**Directions**
Your answer must be one number: the count of lines below that include "action".

Data items
----------------------------------------

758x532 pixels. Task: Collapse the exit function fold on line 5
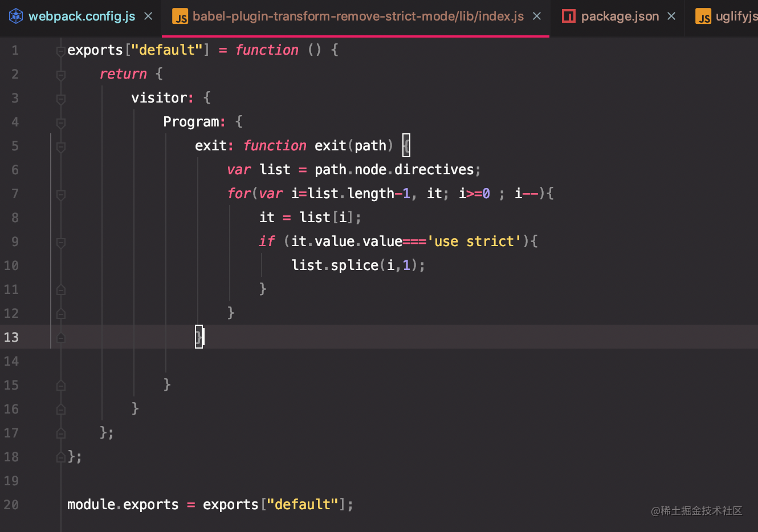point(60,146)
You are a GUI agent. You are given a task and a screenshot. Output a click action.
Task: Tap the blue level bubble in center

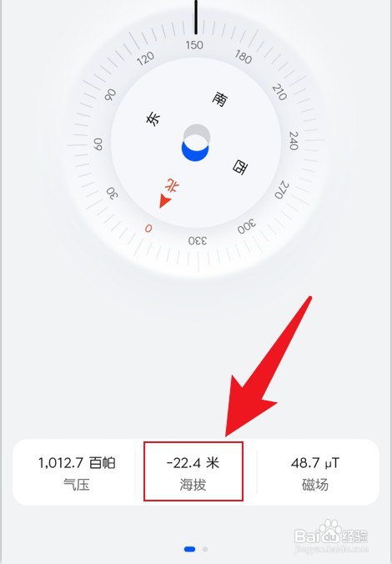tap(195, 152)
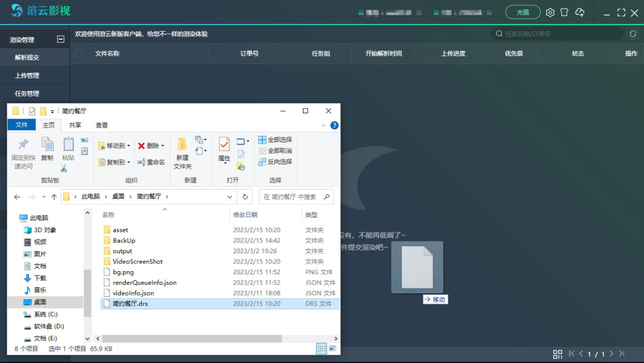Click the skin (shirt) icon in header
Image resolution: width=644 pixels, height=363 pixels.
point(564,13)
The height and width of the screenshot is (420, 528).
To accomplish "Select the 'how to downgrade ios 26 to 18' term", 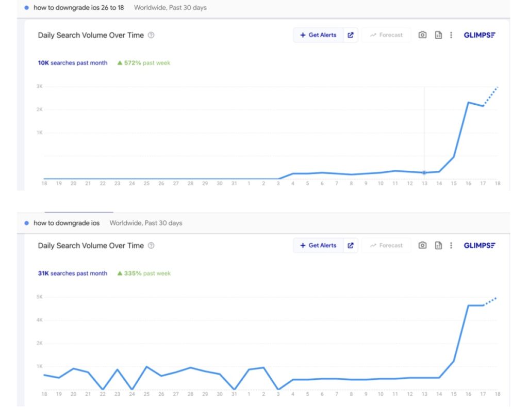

----------------------------------------

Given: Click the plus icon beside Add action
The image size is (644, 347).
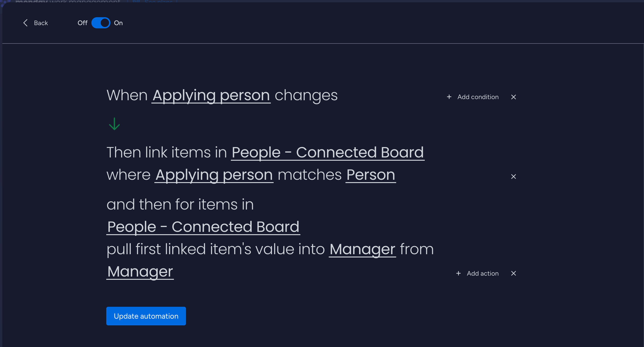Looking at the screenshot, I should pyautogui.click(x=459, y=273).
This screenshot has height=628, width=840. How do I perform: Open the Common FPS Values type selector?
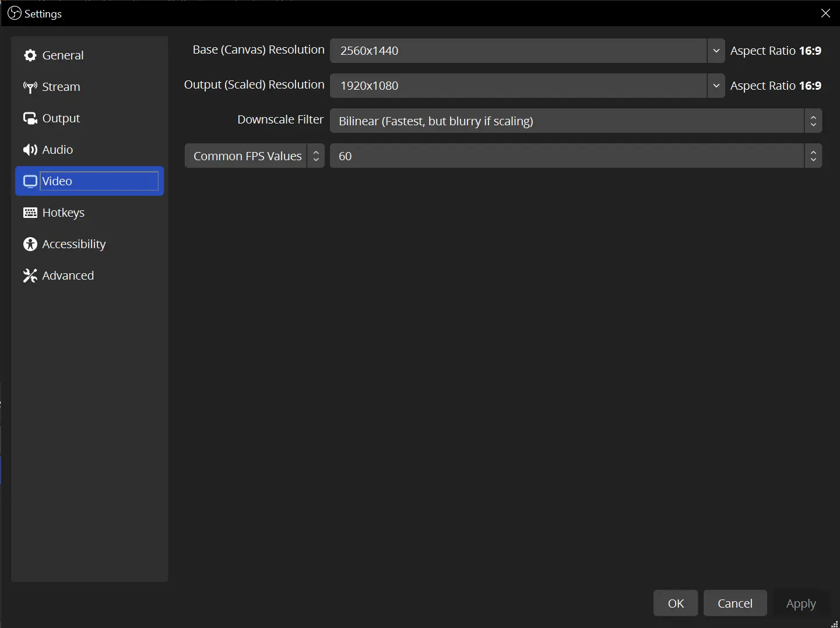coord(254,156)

----------------------------------------

**Output of the exercise**
2